### Exercise
Reproduce word for word everything from the line containing "Where should I" down to the end of the records below, leaving the pictures out.

### Record extracts
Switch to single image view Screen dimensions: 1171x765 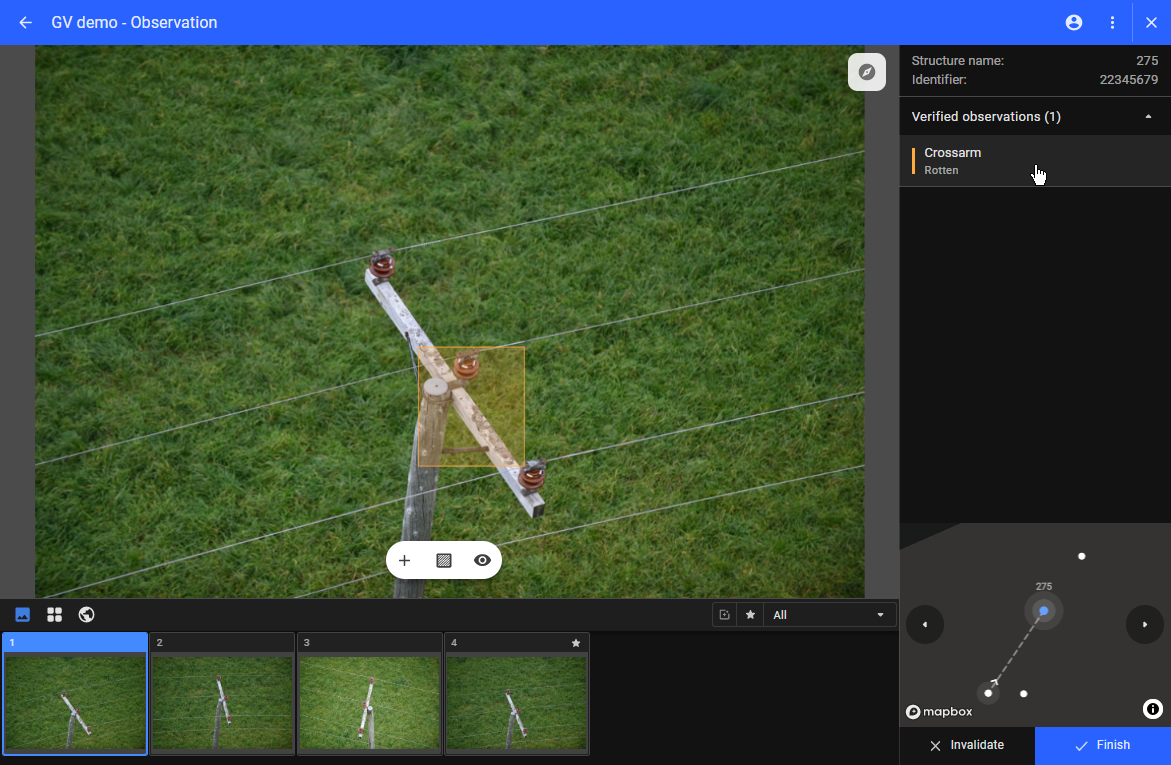(x=23, y=614)
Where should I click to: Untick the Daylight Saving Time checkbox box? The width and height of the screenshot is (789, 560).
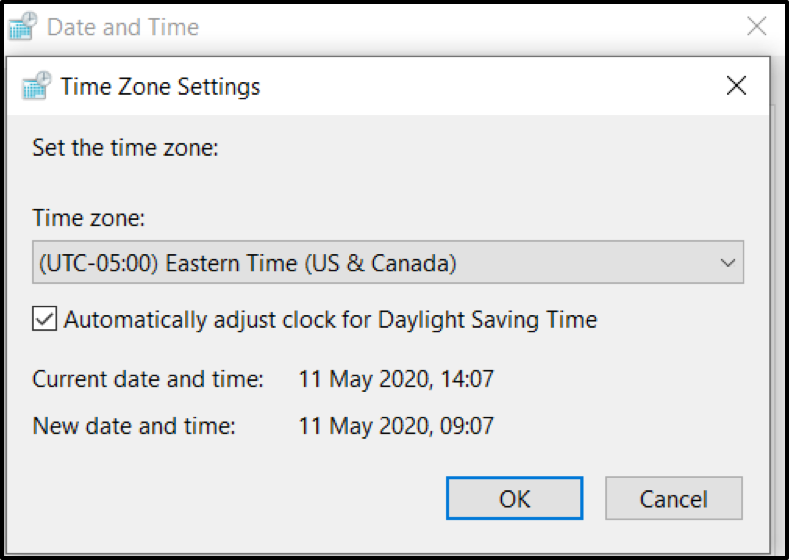pos(45,320)
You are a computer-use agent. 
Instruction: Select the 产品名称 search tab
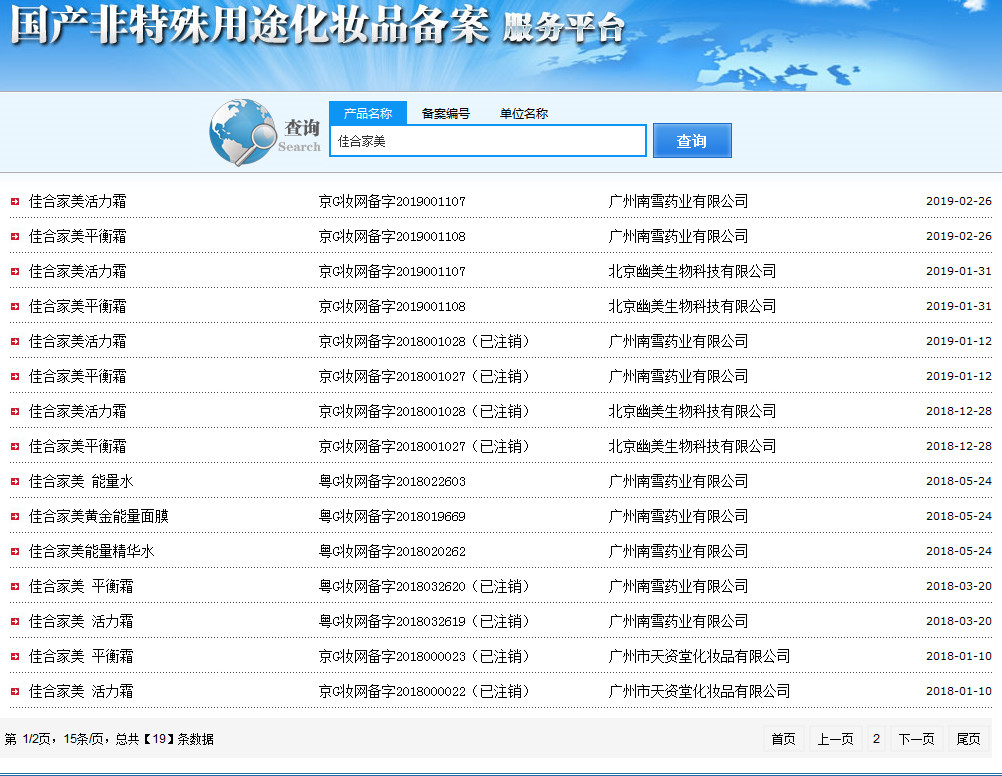point(367,113)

### Solution below
Where should I click to: Untick the Daylight Saving Time checkbox box? The width and height of the screenshot is (789, 560).
pos(45,320)
You are a computer-use agent. 
Instruction: Select the 产品名称 search tab
point(367,113)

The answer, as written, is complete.